Army given its marching orders to vacate beachfront site for Durban film studio

12 March 2021 - 15:56 By Tania Broughton
Videovision CEO Anant Singh at the beachfront site where construction on a film studio is finally set to start.
Videovision CEO Anant Singh at the beachfront site where construction on a film studio is finally set to start.
Image: Jackie Clausen

The defence ministry has finally been given its “marching orders” and directed to transfer the prime beachfront “Natal Command” site to the eThekwini municipality, which in turn must transfer it to movie mogul Anant Singh for the development of a film studio.

The municipality sold the 21ha site to Singh’s Rinaldo Investments in a controversial deal in 2003 for R15m.

This was after the SANDF indicated that it would vacate the property by 2009.

But the deal was stalled when Giant Concerts' Sunny Gayadin challenged it in court, a process that took almost a decade with a final ruling by the Constitutional Court that Gayadin had no legal standing to bring the application.

And then, belatedly, the SANDF laid claim to the land again, arguing that it needed it “in the future”, and that it wanted to develop “accommodation and a hotel”, needed by members involved in combating “piracy and other criminal conduct taking place in the Mozambican channel”.

Singh launched his own court action which was opposed by the minister of defence.

In his recent ruling, judge Mahendra Chetty, detailed the history of the site. The then city authority purchased it in 1855 but donated it to the central government in 1937 for military purposes.

It was with the express condition that in the event of it not being used, or required, for defence purposes, it would revert back to city ownership.

Chetty said the army had moved off the land in 2009 and, in 2015, the minister of public works had approved the transfer back to the municipality.

And then in April 2017, almost 14 years later, the department indicated that it still required the property for defence purposes moving forward.

More than a decade after the army marched off the property, it lies vacant and nearly all the buildings have been demolished. Only a shell remains as a facade of the headquarters building.
Judge Mahendra Chetty

“The present position is that more than a decade after the army marched off the property, it lies vacant and nearly all the buildings have been demolished. Only a shell remains as a facade of the headquarters building, together with the walls of a church. Both appear to be protected in terms of heritage legislation.

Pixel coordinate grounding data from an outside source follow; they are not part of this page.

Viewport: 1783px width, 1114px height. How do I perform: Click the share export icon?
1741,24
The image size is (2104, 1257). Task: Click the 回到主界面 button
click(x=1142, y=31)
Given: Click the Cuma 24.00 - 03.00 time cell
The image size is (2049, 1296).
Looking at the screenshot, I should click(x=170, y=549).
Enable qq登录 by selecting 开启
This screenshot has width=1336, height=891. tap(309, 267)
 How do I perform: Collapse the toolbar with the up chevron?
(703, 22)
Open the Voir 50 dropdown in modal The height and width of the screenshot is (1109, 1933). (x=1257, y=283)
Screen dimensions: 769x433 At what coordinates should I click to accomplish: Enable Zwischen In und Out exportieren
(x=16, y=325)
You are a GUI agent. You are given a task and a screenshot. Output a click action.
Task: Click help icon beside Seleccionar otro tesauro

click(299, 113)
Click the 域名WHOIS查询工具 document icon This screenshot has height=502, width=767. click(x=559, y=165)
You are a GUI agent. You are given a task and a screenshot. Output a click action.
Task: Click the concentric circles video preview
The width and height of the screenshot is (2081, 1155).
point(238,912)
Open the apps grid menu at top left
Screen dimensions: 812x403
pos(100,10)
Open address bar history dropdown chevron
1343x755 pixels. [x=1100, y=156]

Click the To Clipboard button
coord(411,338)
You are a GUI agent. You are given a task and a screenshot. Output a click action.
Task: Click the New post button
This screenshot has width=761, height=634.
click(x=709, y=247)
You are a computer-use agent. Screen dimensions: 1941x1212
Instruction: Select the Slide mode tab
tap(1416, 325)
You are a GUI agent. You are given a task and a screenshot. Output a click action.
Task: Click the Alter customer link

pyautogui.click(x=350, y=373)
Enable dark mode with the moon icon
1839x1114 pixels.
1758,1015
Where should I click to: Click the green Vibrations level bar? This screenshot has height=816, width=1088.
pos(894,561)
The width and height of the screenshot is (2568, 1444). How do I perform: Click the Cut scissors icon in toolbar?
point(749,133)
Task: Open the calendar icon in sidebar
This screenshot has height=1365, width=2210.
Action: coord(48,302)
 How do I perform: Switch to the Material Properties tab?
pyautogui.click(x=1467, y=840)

“Because of the stance of the SANDF — that it intends to use the property when it has the necessary funds —  the municipality has been unable to take transfer of it and unable to honour its obligations to Rinaldo.”

The judge took aim at an affidavit written by a Lt-Gen Mbuli, who when faced with “an overall mosaic of correspondence and factual occurrences spanning more than decade”, insisted that those who had penned the letters had no authority to do so.

“I can only assume that this strategy has been embarked on out of desperation to bolster what are otherwise flimsy grounds of opposition,” he said, noting that the general himself, had not put up any authority to show that he was speaking on behalf of the minister.

He said Rinaldo had spelt out the prejudice it was suffering and it could  “hardly be in the interest of both the municipality and the province for a valuable tract of land to lie vacant without generating any revenue”. 

“To enhance its point, the application points to another development which commenced around the same time it concluded the agreement for the sale of the property. That development, known as The Pearls, was constructed at a cost of about R3.5bn securing revenue generation for the city of almost R40m per annum.”

The judge said lawyers for the minister had asserted that the initial donation of the land must have been to bolster the government between the periods of the first and second world wars.

“It must have been within the contemplation of the parties that it may not be actually used for long periods of time during peace. And if one accepted that, it would mean that for so long as there remained a prospect of the world breaking out into war, the property (even if it is derelict and abandoned for decades) could not revert to the municipality.”

He said: “I am not persuaded by this argument.”

“The current position of the department of defence flies in the face of the stated reason why the department of defence vacated the property in the first place. It offends against a common-sense interpretation as to why an entity would march off an army base in March 2007, hand over the ownership, risk and control.

The judgment confirms that our perseverance and vision are justified and brings to a finality another long walk of almost two decades.
Anant Singh

“On that basis, and for no matter how long the army ponders on what to do with the site, or if ever to use it at some distant point in the future, it should lay vacant until the minister of defence and the secretary of defence decide otherwise.”

With regards to the claim that it was needed for accommodation and a hotel, Chetty said this was “vague and unsubstantiated by any evidence of the need or budget for such project”.

He said after considering all of the arguments raised, he could not to sustain a single one of those contended by the minister. He ordered the transfer of the property to the city to take place within 30 days and, following that, it must be transferred to Rinaldo.

Singh told TimesLIVE: “We are pleased to finally receive the judgment of the high court. The judgment confirms that our perseverance and vision are justified and brings to a finality another long walk of almost two decades.

“We are excited to now bring to reality the long-overdue and exciting opportunities that eThekwini Film City will generate for the creative community of the film, media, entertainment and tourism industries and other sectors of Durban and KZN.”